[Dataset excerpts]
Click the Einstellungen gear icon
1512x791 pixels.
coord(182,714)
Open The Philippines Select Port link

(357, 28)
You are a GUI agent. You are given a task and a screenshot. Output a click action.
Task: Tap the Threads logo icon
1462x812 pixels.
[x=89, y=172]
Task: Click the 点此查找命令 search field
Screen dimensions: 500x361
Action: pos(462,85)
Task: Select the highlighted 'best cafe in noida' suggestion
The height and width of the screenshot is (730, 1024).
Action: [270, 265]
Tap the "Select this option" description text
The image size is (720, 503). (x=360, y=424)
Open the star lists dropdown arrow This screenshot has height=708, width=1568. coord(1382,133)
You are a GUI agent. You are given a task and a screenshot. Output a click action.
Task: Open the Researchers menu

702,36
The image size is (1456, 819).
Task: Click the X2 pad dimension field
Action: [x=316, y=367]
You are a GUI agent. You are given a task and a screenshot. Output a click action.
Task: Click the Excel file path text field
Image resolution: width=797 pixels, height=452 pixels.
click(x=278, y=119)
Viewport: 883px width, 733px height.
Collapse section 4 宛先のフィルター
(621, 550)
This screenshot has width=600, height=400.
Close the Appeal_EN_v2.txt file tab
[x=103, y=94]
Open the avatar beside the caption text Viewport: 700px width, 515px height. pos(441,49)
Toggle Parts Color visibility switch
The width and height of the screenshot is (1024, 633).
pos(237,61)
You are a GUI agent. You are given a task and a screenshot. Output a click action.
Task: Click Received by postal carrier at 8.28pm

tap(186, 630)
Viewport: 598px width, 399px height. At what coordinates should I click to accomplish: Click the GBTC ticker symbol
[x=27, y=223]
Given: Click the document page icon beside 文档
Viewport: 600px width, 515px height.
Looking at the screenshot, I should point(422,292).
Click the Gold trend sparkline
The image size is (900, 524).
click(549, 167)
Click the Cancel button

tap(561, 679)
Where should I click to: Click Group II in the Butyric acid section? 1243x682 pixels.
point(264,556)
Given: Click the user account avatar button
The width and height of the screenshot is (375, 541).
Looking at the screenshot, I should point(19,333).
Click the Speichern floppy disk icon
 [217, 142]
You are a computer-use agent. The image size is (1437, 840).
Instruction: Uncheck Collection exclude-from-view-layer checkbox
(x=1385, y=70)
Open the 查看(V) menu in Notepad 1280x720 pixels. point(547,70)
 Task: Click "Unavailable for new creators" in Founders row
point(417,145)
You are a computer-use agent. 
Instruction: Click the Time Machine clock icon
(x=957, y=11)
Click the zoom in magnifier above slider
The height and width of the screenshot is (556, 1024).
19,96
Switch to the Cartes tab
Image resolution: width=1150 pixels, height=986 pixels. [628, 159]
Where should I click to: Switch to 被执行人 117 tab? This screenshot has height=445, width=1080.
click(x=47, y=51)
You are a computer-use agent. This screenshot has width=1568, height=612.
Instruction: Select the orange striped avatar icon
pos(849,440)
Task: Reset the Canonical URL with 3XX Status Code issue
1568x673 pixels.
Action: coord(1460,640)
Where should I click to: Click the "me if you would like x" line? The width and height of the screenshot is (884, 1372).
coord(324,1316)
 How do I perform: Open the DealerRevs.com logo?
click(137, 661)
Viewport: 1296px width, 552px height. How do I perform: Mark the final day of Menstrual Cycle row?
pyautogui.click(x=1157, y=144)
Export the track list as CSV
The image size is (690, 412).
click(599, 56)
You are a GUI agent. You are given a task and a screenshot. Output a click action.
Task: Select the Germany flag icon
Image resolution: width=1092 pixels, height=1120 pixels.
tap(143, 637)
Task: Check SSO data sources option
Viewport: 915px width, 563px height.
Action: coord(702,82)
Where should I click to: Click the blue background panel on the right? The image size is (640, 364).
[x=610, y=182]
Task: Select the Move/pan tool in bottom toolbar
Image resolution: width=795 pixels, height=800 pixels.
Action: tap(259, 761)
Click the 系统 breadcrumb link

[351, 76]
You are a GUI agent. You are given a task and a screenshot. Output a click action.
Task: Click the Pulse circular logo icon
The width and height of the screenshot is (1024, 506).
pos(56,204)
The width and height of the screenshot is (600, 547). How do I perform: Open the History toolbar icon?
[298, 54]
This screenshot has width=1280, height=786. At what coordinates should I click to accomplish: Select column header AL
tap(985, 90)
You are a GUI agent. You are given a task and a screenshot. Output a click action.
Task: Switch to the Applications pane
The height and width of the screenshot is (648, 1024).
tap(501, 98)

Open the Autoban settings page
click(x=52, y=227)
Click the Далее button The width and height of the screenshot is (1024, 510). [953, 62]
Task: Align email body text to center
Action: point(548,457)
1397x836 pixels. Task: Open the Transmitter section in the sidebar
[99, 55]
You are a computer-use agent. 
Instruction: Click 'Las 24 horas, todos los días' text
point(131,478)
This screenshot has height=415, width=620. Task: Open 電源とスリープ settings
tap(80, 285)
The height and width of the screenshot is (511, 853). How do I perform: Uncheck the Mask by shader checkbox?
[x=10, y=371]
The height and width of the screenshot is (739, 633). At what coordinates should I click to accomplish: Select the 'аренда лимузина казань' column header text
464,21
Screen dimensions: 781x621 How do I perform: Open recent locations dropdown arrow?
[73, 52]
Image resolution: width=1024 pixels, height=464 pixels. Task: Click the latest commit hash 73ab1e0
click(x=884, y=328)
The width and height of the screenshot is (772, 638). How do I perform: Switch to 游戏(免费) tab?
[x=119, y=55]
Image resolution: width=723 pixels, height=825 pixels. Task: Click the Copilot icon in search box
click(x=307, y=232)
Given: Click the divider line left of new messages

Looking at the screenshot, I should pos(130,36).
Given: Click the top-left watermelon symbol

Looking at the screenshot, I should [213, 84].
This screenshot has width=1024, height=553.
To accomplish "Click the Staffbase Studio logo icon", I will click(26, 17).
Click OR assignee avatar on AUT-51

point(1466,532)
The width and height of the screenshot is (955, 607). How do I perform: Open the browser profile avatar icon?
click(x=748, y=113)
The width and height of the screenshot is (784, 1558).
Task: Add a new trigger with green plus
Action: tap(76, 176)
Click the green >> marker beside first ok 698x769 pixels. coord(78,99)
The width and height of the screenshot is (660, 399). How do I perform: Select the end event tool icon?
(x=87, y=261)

• [Directions]: Transcribe every record above exactly as it appears.

• [Solved problem]:
Click the Einstellungen gear icon
1512x791 pixels.
coord(182,714)
Open The Philippines Select Port link

(357, 28)
You are a GUI agent. You are given a task and a screenshot. Output a click action.
Task: Tap the Threads logo icon
1462x812 pixels.
[x=89, y=172]
Task: Click the 点此查找命令 search field
Screen dimensions: 500x361
Action: pos(462,85)
Task: Select the highlighted 'best cafe in noida' suggestion
The height and width of the screenshot is (730, 1024).
Action: [270, 265]
Tap the "Select this option" description text
The image size is (720, 503). (x=360, y=424)
Open the star lists dropdown arrow This screenshot has height=708, width=1568. coord(1382,133)
You are a GUI agent. You are given a task and a screenshot. Output a click action.
Task: Open the Researchers menu

702,36
The image size is (1456, 819).
Task: Click the X2 pad dimension field
Action: [x=316, y=367]
You are a GUI agent. You are given a task and a screenshot. Output a click action.
Task: Click the Excel file path text field
Image resolution: width=797 pixels, height=452 pixels.
click(x=278, y=119)
Viewport: 883px width, 733px height.
Collapse section 4 宛先のフィルター
(621, 550)
This screenshot has width=600, height=400.
Close the Appeal_EN_v2.txt file tab
[x=103, y=94]
Open the avatar beside the caption text Viewport: 700px width, 515px height. pos(441,49)
Toggle Parts Color visibility switch
The width and height of the screenshot is (1024, 633).
pos(237,61)
You are a GUI agent. You are given a task and a screenshot. Output a click action.
Task: Click Received by postal carrier at 8.28pm

tap(186, 630)
Viewport: 598px width, 399px height. At what coordinates should I click to accomplish: Click the GBTC ticker symbol
[x=27, y=223]
Given: Click the document page icon beside 文档
Viewport: 600px width, 515px height.
Looking at the screenshot, I should point(422,292).
Click the Gold trend sparkline
The image size is (900, 524).
click(549, 167)
Click the Cancel button

tap(561, 679)
Where should I click to: Click Group II in the Butyric acid section? 1243x682 pixels.
point(264,556)
Given: Click the user account avatar button
The width and height of the screenshot is (375, 541).
Looking at the screenshot, I should point(19,333).
Click the Speichern floppy disk icon
 [217, 142]
You are a computer-use agent. The image size is (1437, 840).
Instruction: Uncheck Collection exclude-from-view-layer checkbox
(x=1385, y=70)
Open the 查看(V) menu in Notepad 1280x720 pixels. point(547,70)
 Task: Click "Unavailable for new creators" in Founders row
point(417,145)
You are a computer-use agent. 
Instruction: Click the Time Machine clock icon
(x=957, y=11)
Click the zoom in magnifier above slider
The height and width of the screenshot is (556, 1024).
19,96
Switch to the Cartes tab
Image resolution: width=1150 pixels, height=986 pixels. [628, 159]
Where should I click to: Switch to 被执行人 117 tab? This screenshot has height=445, width=1080.
click(x=47, y=51)
You are a computer-use agent. This screenshot has width=1568, height=612.
Instruction: Select the orange striped avatar icon
pos(849,440)
Task: Reset the Canonical URL with 3XX Status Code issue
1568x673 pixels.
Action: coord(1460,640)
Where should I click to: Click the "me if you would like x" line? The width and height of the screenshot is (884, 1372).
coord(324,1316)
 How do I perform: Open the DealerRevs.com logo?
click(137, 661)
Viewport: 1296px width, 552px height. How do I perform: Mark the final day of Menstrual Cycle row?
pyautogui.click(x=1157, y=144)
Export the track list as CSV
The image size is (690, 412).
click(599, 56)
You are a GUI agent. You are given a task and a screenshot. Output a click action.
Task: Select the Germany flag icon
Image resolution: width=1092 pixels, height=1120 pixels.
tap(143, 637)
Task: Check SSO data sources option
Viewport: 915px width, 563px height.
Action: coord(702,82)
Where should I click to: Click the blue background panel on the right? The image size is (640, 364).
[x=610, y=182]
Task: Select the Move/pan tool in bottom toolbar
Image resolution: width=795 pixels, height=800 pixels.
Action: tap(259, 761)
Click the 系统 breadcrumb link

[351, 76]
You are a GUI agent. You are given a task and a screenshot. Output a click action.
Task: Click the Pulse circular logo icon
The width and height of the screenshot is (1024, 506).
pos(56,204)
The width and height of the screenshot is (600, 547). How do I perform: Open the History toolbar icon?
[298, 54]
This screenshot has width=1280, height=786. At what coordinates should I click to accomplish: Select column header AL
tap(985, 90)
You are a GUI agent. You are given a task and a screenshot. Output a click action.
Task: Switch to the Applications pane
The height and width of the screenshot is (648, 1024).
tap(501, 98)

Open the Autoban settings page
click(x=52, y=227)
Click the Далее button The width and height of the screenshot is (1024, 510). [953, 62]
Task: Align email body text to center
Action: point(548,457)
1397x836 pixels. Task: Open the Transmitter section in the sidebar
[99, 55]
You are a computer-use agent. 
Instruction: Click 'Las 24 horas, todos los días' text
point(131,478)
This screenshot has height=415, width=620. Task: Open 電源とスリープ settings
tap(80, 285)
The height and width of the screenshot is (511, 853). How do I perform: Uncheck the Mask by shader checkbox?
[x=10, y=371]
The height and width of the screenshot is (739, 633). At what coordinates should I click to accomplish: Select the 'аренда лимузина казань' column header text
464,21
Screen dimensions: 781x621 How do I perform: Open recent locations dropdown arrow?
[73, 52]
Image resolution: width=1024 pixels, height=464 pixels. Task: Click the latest commit hash 73ab1e0
click(x=884, y=328)
The width and height of the screenshot is (772, 638). How do I perform: Switch to 游戏(免费) tab?
[x=119, y=55]
Image resolution: width=723 pixels, height=825 pixels. Task: Click the Copilot icon in search box
click(x=307, y=232)
Given: Click the divider line left of new messages

Looking at the screenshot, I should pos(130,36).
Given: Click the top-left watermelon symbol

Looking at the screenshot, I should [213, 84].
This screenshot has width=1024, height=553.
To accomplish "Click the Staffbase Studio logo icon", I will click(26, 17).
Click OR assignee avatar on AUT-51

point(1466,532)
The width and height of the screenshot is (955, 607). How do I perform: Open the browser profile avatar icon?
click(x=748, y=113)
The width and height of the screenshot is (784, 1558).
Task: Add a new trigger with green plus
Action: tap(76, 176)
Click the green >> marker beside first ok 698x769 pixels. coord(78,99)
The width and height of the screenshot is (660, 399). How do I perform: Select the end event tool icon?
(x=87, y=261)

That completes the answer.